Directions for this task >> Your task is to transcribe, without alteration, the lines from the top of the material below through the line bearing "[نمایشگاه طلاوجواهر اصفهان 1403] (229, 1055)", inclusive.

Data provided >>
----------------------------------------

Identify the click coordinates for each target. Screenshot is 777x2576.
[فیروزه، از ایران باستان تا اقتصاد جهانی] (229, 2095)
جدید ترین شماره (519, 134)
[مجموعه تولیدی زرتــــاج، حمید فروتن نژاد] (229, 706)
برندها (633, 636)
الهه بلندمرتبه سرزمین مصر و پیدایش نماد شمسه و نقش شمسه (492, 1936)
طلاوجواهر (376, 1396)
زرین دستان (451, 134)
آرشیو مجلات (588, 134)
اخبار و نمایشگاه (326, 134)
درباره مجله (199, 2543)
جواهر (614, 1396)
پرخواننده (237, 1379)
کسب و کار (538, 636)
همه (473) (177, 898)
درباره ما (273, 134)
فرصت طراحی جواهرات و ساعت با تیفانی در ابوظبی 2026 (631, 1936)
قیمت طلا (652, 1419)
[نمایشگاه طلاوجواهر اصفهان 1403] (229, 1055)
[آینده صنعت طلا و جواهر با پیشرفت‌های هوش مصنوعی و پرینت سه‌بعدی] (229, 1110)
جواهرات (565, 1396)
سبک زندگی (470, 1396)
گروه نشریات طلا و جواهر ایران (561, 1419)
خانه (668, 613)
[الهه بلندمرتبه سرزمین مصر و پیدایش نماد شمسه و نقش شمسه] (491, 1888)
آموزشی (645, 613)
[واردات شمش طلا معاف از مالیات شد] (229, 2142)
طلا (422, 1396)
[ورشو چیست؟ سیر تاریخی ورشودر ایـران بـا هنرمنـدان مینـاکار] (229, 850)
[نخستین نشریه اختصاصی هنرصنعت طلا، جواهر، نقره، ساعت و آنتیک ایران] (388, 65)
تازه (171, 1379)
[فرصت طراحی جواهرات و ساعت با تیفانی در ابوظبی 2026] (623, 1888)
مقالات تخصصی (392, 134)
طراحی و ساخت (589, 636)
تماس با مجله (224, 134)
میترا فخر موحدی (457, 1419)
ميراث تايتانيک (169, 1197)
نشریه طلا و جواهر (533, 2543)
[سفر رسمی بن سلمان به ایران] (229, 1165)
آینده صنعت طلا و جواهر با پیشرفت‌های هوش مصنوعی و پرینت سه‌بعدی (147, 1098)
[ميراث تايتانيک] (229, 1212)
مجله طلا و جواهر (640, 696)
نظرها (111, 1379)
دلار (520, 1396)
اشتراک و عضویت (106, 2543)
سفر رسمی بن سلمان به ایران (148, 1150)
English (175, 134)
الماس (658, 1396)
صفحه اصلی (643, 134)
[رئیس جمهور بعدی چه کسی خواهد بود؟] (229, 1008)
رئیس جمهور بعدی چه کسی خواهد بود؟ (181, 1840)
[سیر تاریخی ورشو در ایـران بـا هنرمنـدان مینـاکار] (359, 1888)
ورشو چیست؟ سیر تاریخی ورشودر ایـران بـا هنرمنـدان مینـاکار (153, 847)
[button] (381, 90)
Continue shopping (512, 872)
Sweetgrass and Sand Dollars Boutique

----------------------------------------

Reply to the task >>
Identify the click coordinates for each target. Screenshot is 777x2576.
[فیروزه، از ایران باستان تا اقتصاد جهانی] (229, 2095)
جدید ترین شماره (519, 134)
[مجموعه تولیدی زرتــــاج، حمید فروتن نژاد] (229, 706)
برندها (633, 636)
الهه بلندمرتبه سرزمین مصر و پیدایش نماد شمسه و نقش شمسه (492, 1936)
طلاوجواهر (376, 1396)
زرین دستان (451, 134)
آرشیو مجلات (588, 134)
اخبار و نمایشگاه (326, 134)
درباره مجله (199, 2543)
جواهر (614, 1396)
پرخواننده (237, 1379)
کسب و کار (538, 636)
همه (473) (177, 898)
درباره ما (273, 134)
فرصت طراحی جواهرات و ساعت با تیفانی در ابوظبی 2026 (631, 1936)
قیمت طلا (652, 1419)
[نمایشگاه طلاوجواهر اصفهان 1403] (229, 1055)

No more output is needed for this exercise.